There are multiple criteria used to prioritize one location over another. For instance, developers and charge point operators (CPOs) map out coverage gaps (the distance from other EV charging stations), proximity to high-turnover restaurants, big-box retail stores, existing gas stations and highway exits.
An important consideration is the electrical infrastructure to operate ultra-fast (150kW or higher) EV chargers. Drivers want a quick charge so the charging location needs a robust utility grid connection capable of providing the necessary power for a 10-15 minute charge. Grid upgrades however are costly and can take years leading developers to pass over attractive charging locations that lack sufficient power.
Boosting Past Grid Limitations
But what if there was a solution that could overcome these limitations, provide the power requirements of ultra-fastchargers? Such a solution could accelerate rollouts of chargers at prime locations, defer investments by providing reliable power for months or years until the utility grid is upgraded, and then be relocated to another site once the upgrade is complete.. This solution would allow developers and operators to roll out ultra-fast chargers in places others can’t and deliver a significant advantage in the “land grab” race.
This solution is called a “power booster” and is available for deployment today by forward-looking developers. Power boosters store energy during idle times and then deliver an energy burst when an EV is plugged into a connected ultra-fast charger. It is usually based on energy storage technologies like batteries, or more power oriented devices like flywheels.

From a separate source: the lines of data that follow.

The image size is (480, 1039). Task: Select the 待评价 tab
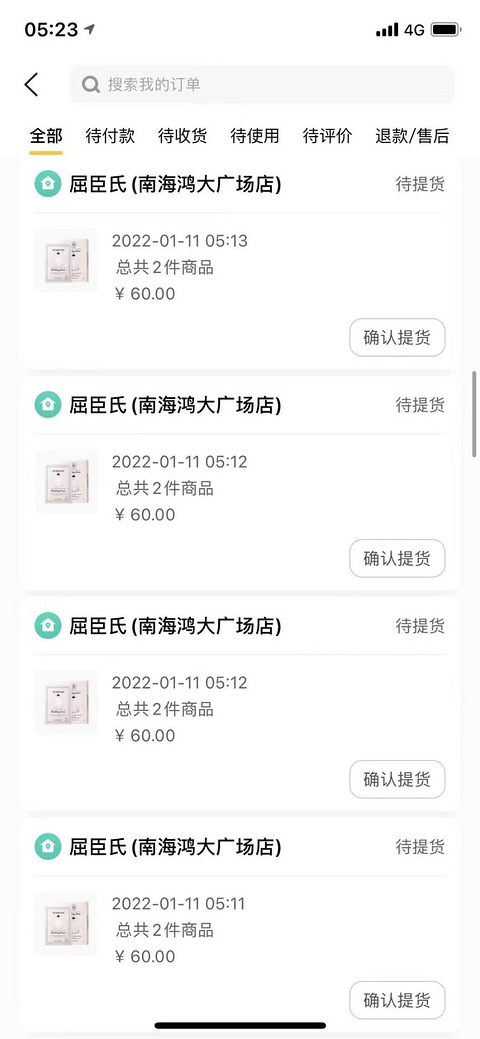327,136
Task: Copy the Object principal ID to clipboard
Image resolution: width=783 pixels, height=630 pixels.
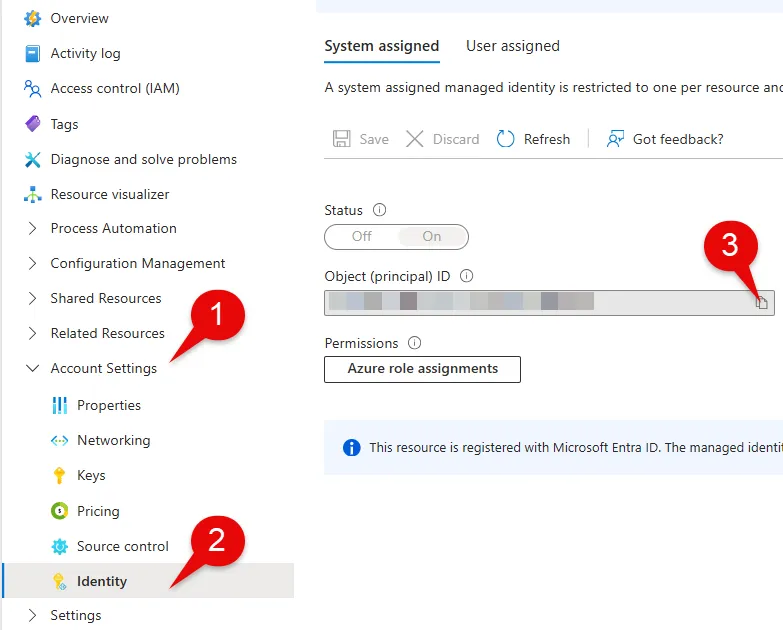Action: [x=761, y=302]
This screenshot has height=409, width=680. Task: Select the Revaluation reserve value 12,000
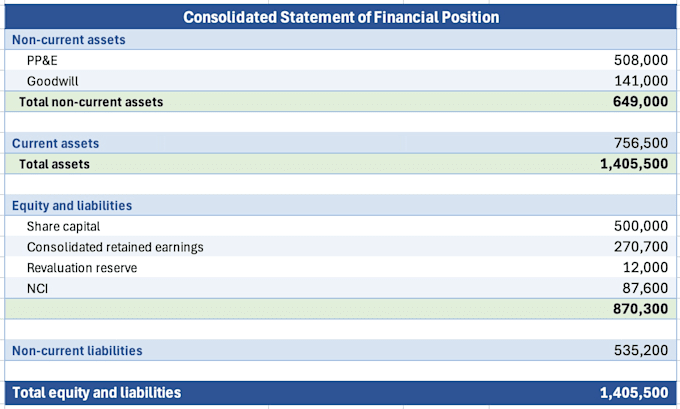pyautogui.click(x=645, y=268)
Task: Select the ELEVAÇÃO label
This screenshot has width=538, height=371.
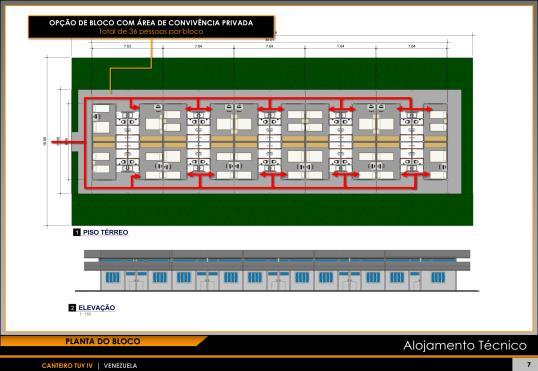Action: point(97,308)
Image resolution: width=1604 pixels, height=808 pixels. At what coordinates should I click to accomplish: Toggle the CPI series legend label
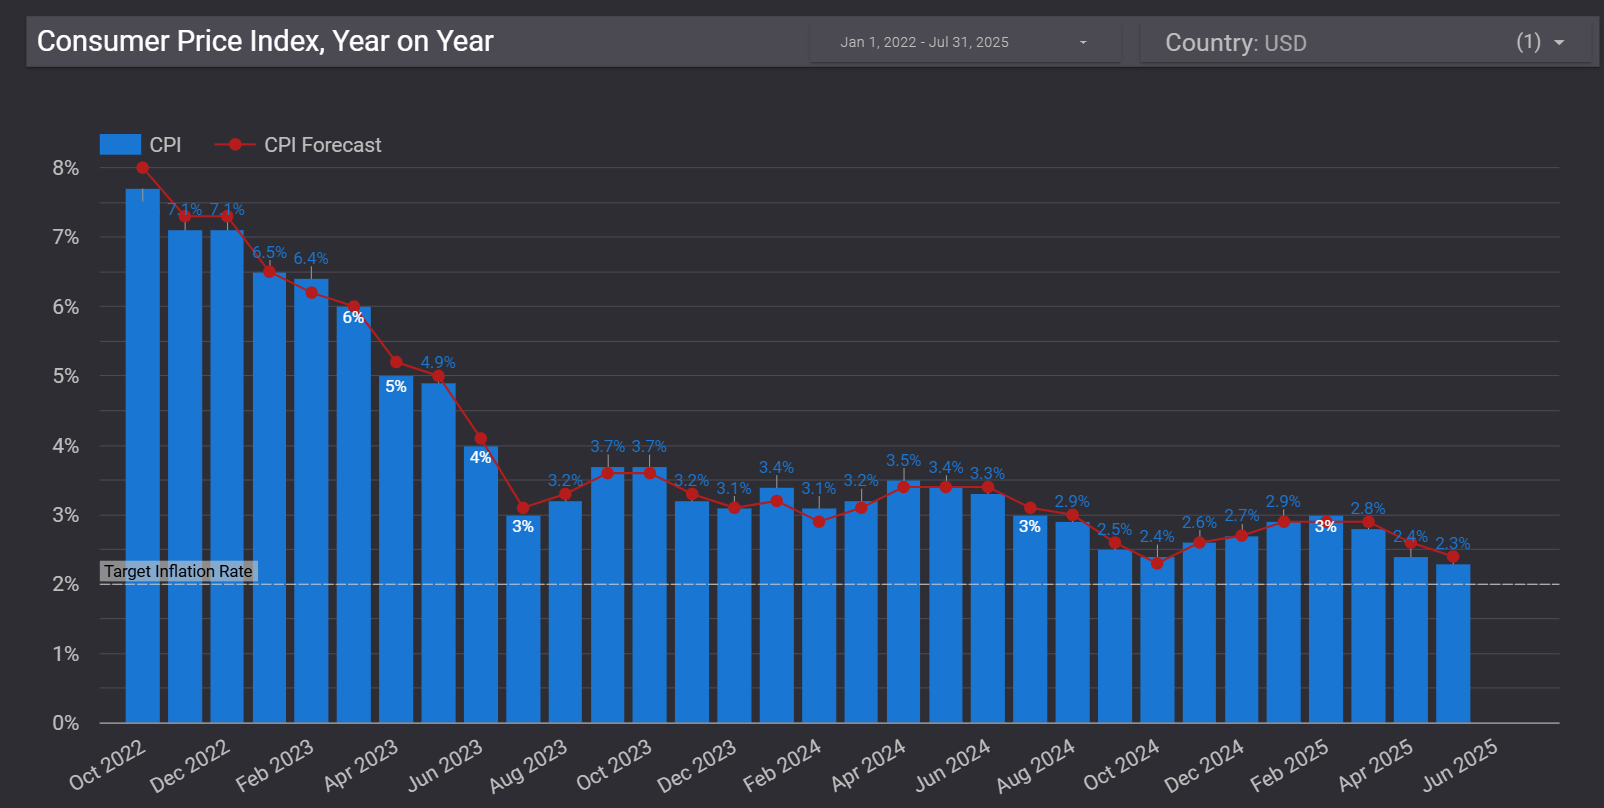(166, 145)
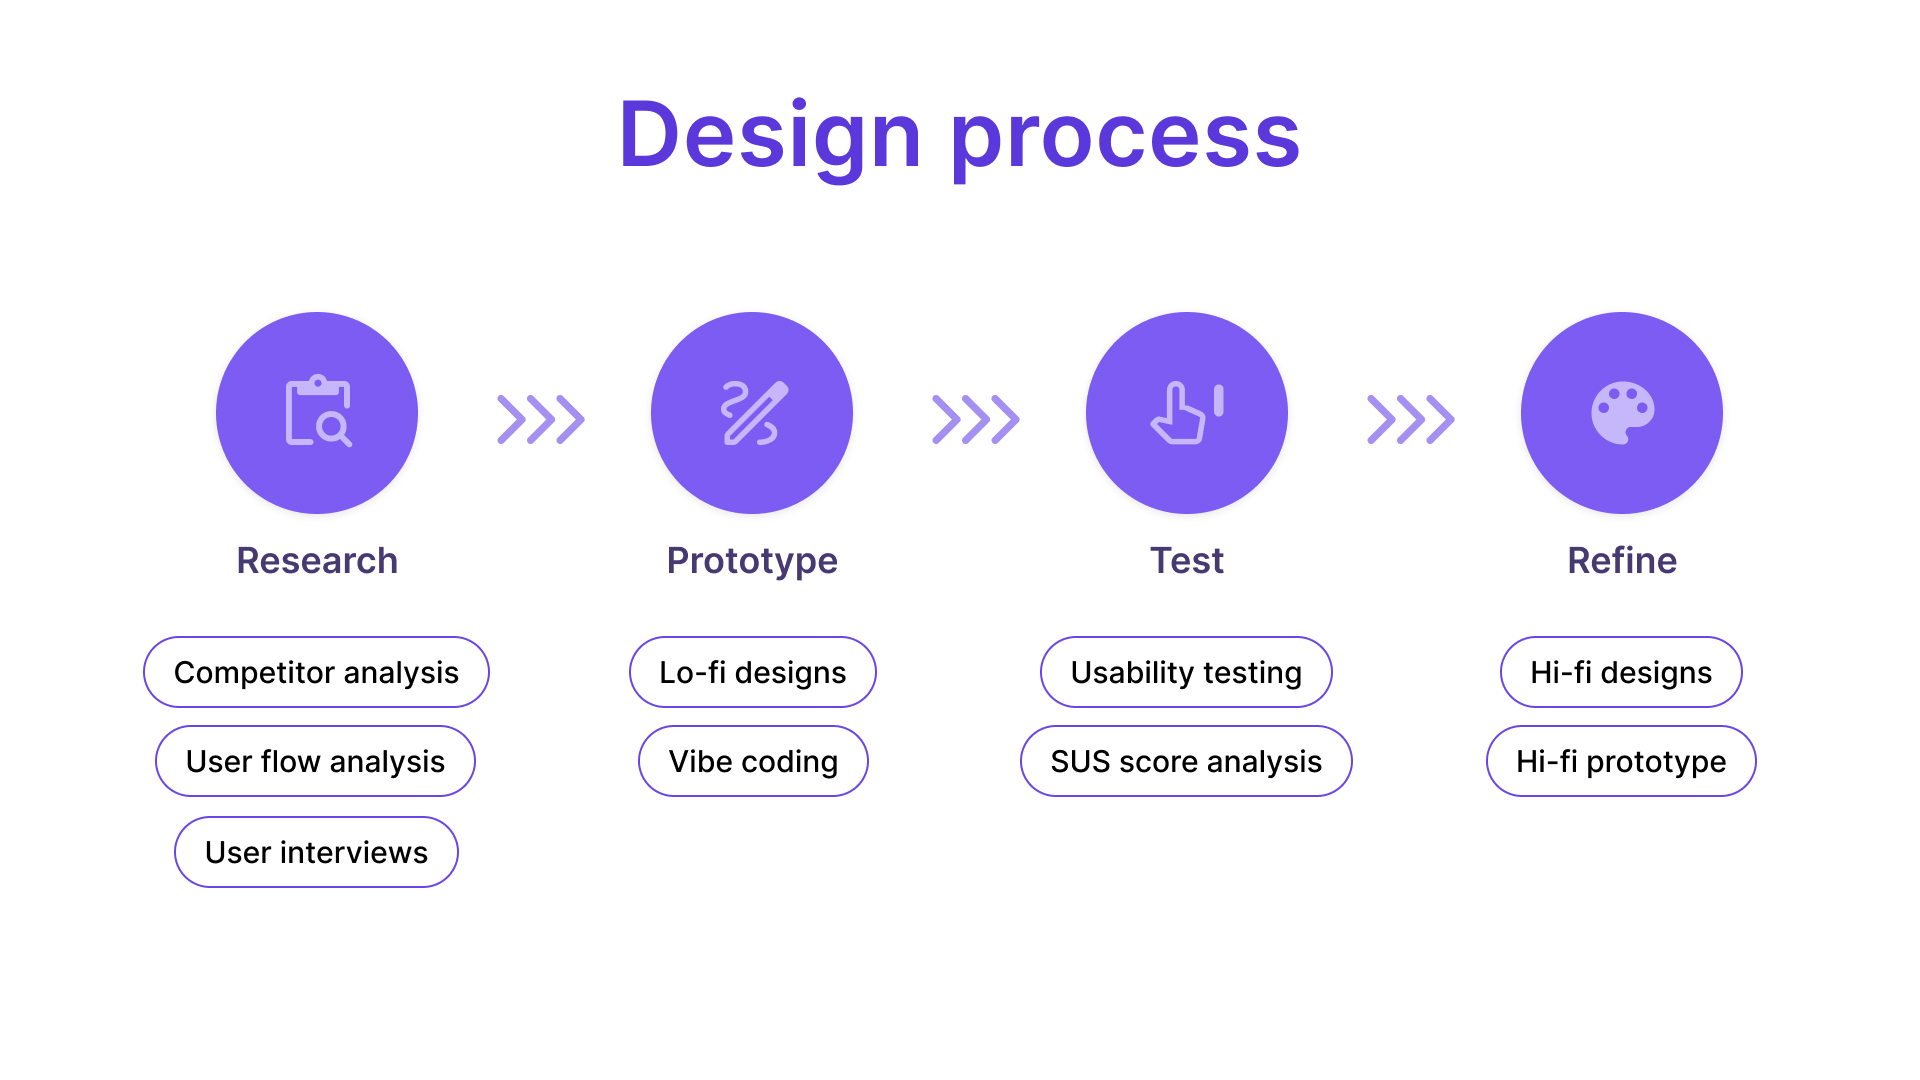
Task: Select the Hi-fi prototype pill
Action: 1621,761
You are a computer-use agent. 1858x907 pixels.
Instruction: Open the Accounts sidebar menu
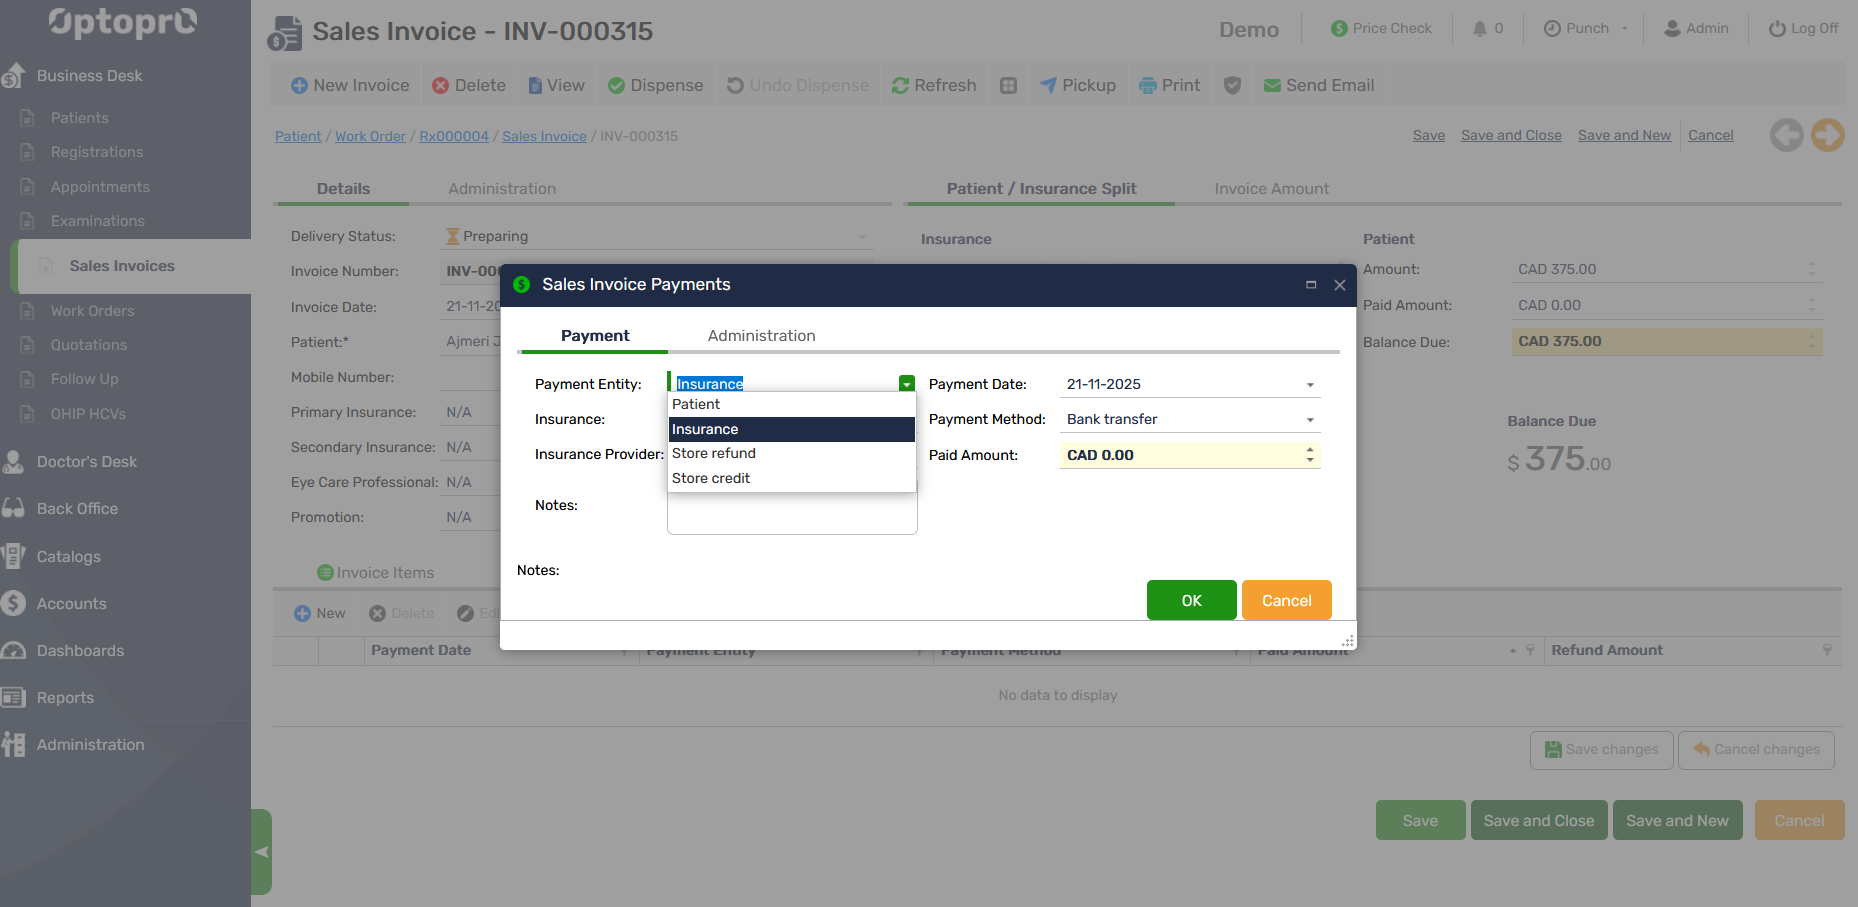[71, 604]
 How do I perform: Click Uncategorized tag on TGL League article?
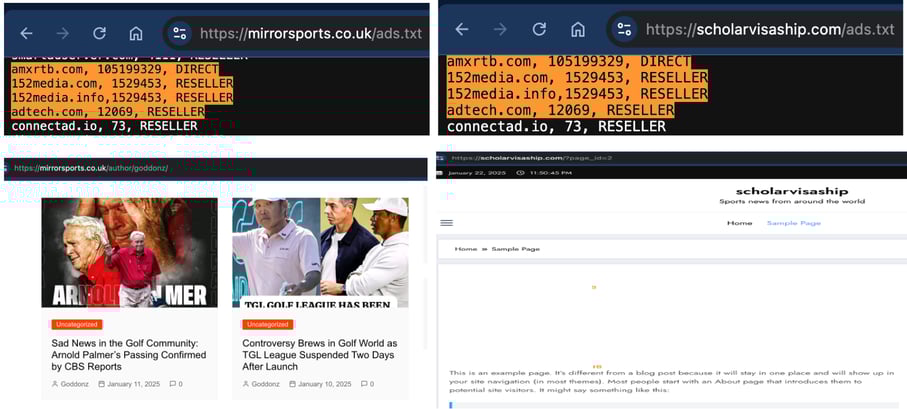[267, 324]

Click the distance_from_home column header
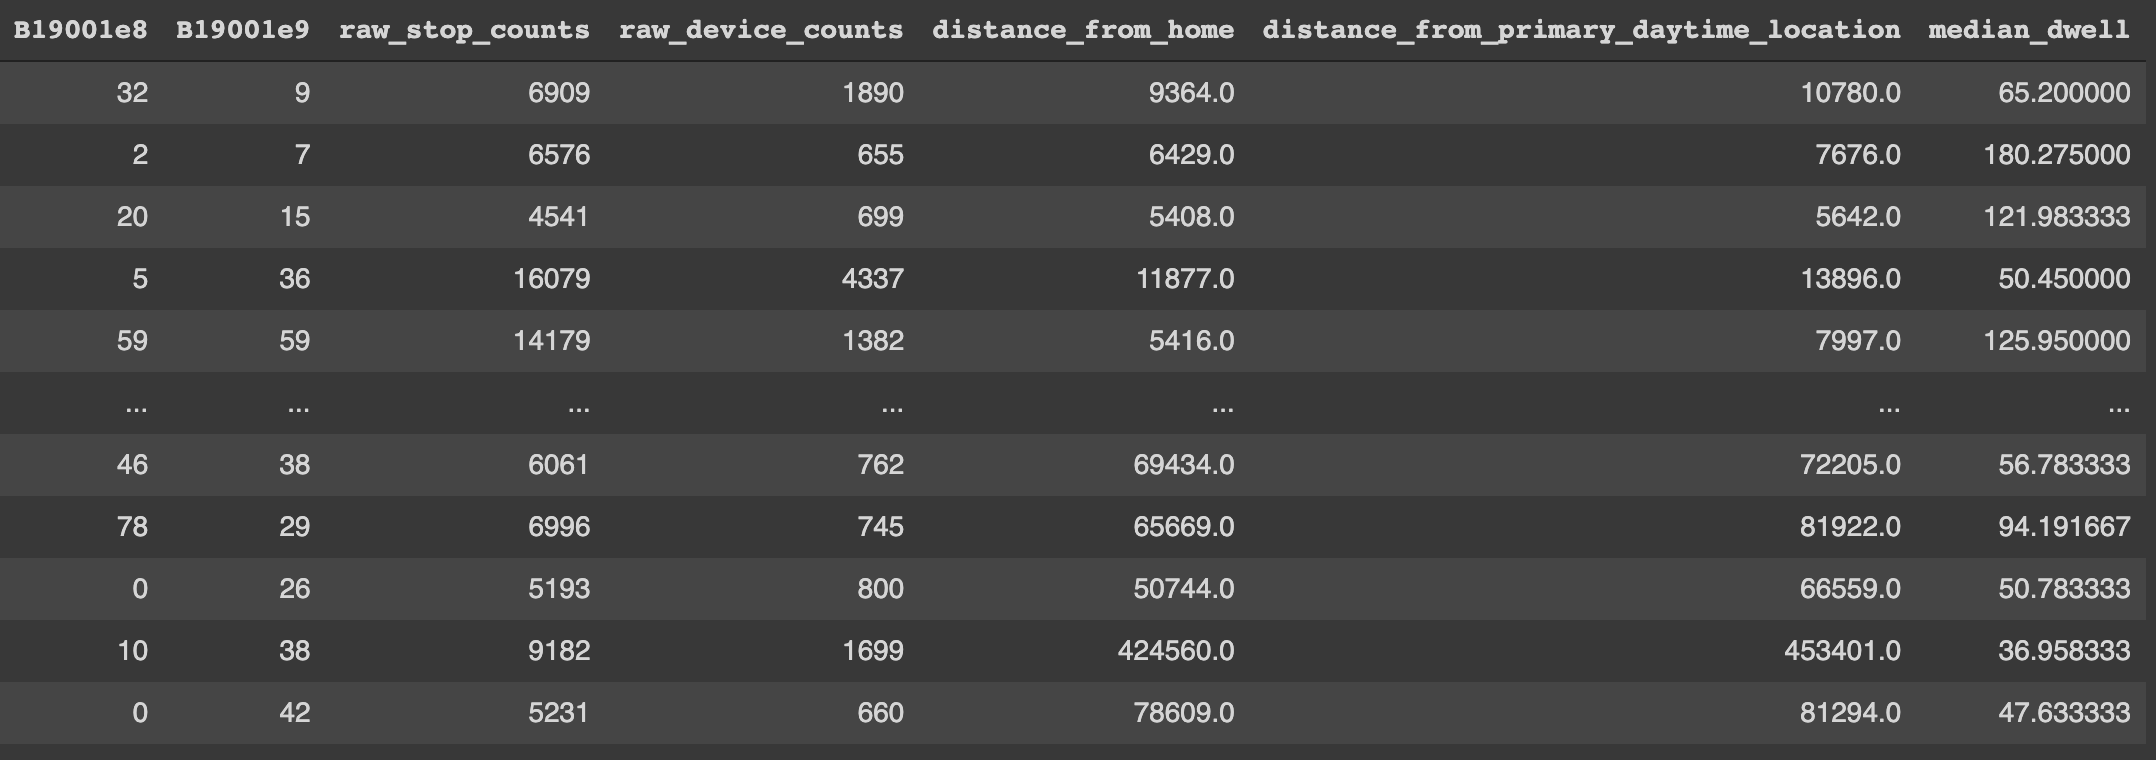coord(1082,30)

For example, if 25 EVs are charged per day, each requiring 150 kW for 10 minutes of charge, a 150 kW high-energy burst is required for about 25 x 10 = 250 minutes a day (roughly four hours), while the rest of the day is available for replenishing the booster between charges.
Kinetic Power Boosters
Based on patented flywheel technology, the ZOOZTER™-100 power booster stores energy in battery-free mechanical flywheels that store available energy from the grid at a charging site and are quickly “flushed” to provide the energy boost when an EV plugs in. They have a significantly longer lifespan of 15-year lifetime with no degradation providing over 200,000 charge/discharge cycles, and are produced, operated, and eventually recycled with minimal carbon footprint, with no use of chemicals or rare-earth materials
ZOOZ power boosters can be quickly deployed and re-deployed (at the next site) when necessary. CPOs can deploy a ZOOZ power booster in a matter of days. The booster immediately provides the required power and can bridge the time gap until the power grid is upgraded, or even deferring the upgrade. This allows a convenient match between EV charging demand and power delivery capacity.
A developer/CPO that owns multiple power boosters can deploy them dynamically in sync with an accelerated rollout plan of charging stations. Such an owner can also quickly react to changing market conditions. For instance, if a charging site suddenly experiences a significant uptick in EV charging demand, the operator can deploy an additional power booster to quickly scale and continue to provide the best service to their EV customers.
The EV charging land grab is happening today. Once prime locations are gone, they are gone. Innovative solutions such as the ZOOZTER™-100 power booster allow developers and CPOs to execute faster, intelligent deployments, removing the dependency on electric utility providers.